1. The right to withdraw consent – ​​withdrawal of consent may, however, prevent further use of services that, according to the law, the Administrator may only provide with consent. Furthermore, withdrawal of consent does not mean that the processing of personal data up to the time of withdrawal was unlawful.
2. The right to object to the use of data – if the Administrator processes data based on a legitimate interest, the Reader may object to their use. If the objection proves to be justified and the Administrator has no other legal basis for processing the data – the Reader will delete the data that is the subject of the objection.
3. The right to delete data (“the right to be forgotten”) – the Administrator will delete data upon request in the event of withdrawal of consent, filing a justified objection to the use for marketing or statistical purposes, processing in violation of the law or when they are no longer necessary for the purposes for which they were collected or processed. The Administrator reserves that it may retain certain personal data to the extent necessary for backup copies or for the purposes of determining, pursuing or defending claims and relations with state authorities.
4. The right to limit data processing – in the event of questioning the accuracy of the data and the legality or necessity of their processing and to file an objection.
5. The right to access data – the Administrator undertakes to confirm the processing of personal data, if it takes place. In such a case, the User has the possibility to obtain a copy of the data and access it and to obtain the information contained in this Policy and other requested information.
6. The right to rectify data – at the request of the User or Client, the Administrator undertakes to rectify the data (for incorrect data) and supplement it (for incomplete data).
7. The right to transfer data – at the request of the User or Client, the Administrator will send, in the form of a file in pdf or other established format, personal data to the requesting party or directly to another Administrator indicated by him.
8. In addition, the User has the right to file a complaint to the President of the Personal Data Protection Office.
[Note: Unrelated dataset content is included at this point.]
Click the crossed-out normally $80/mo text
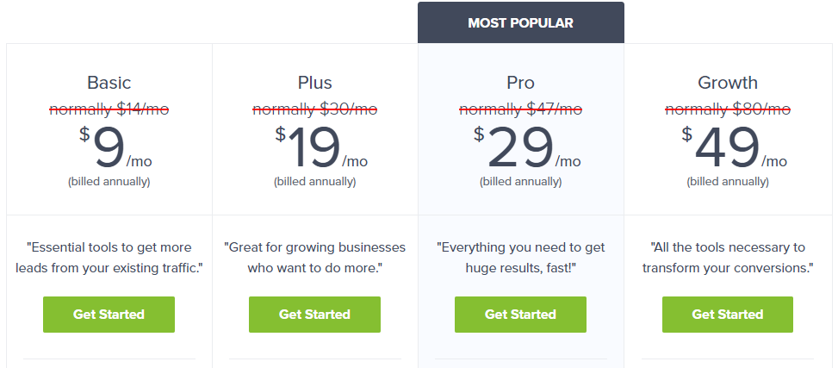 point(728,109)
The Administrator ensures the implementation of the rights by writing an email to ahorasisalsa@gmail.com, specifying clearly in the title which right the User wishes to exercise. After receiving the message, the Administrator will implement the request within 30 days.

VIII. Data storage

1. The data storage period will not be shorter than the period specified in applicable legal regulations (special acts), i.e., among others: the Accounting Act, the Tax Code, the Act on Pensions and Annuities from the Social Insurance Fund, or the Act on the Social Insurance System.
2. The data of newsletter recipients will be stored until a request for their deletion is submitted,
3. Customer Data will be stored until the limitation period for claims arising from them expires.

The company undertakes to destroy temporarily created documents containing personal data (e.g. a list of participants in a specific event or activity) and to take care of the flow of data and its minimization in accordance with the procedures recorded in the Register of Processing Activities.
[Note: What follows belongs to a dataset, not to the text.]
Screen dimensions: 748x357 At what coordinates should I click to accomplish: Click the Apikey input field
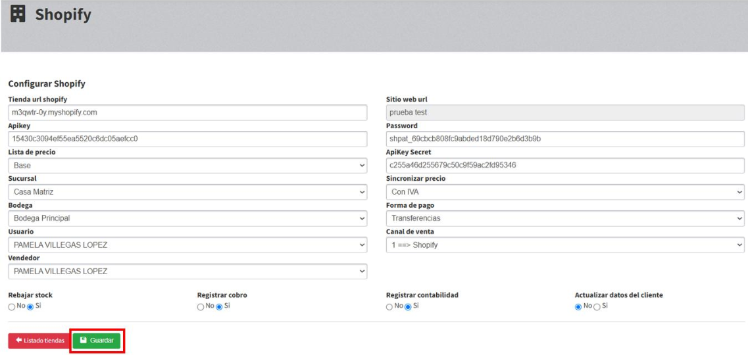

The Administrator applies technical and organizational measures to ensure the protection of processed personal data appropriate to the threats and categories of data subject to protection, and in particular protects data against their disclosure to unauthorized persons, removal by an unauthorized person, processing in violation of applicable regulations and change, loss, damage or destruction.

The Personal Data Administrator hereby informs that it has not appointed a Data Protection Officer (DPO) and performs the duties related to the processing of personal data independently.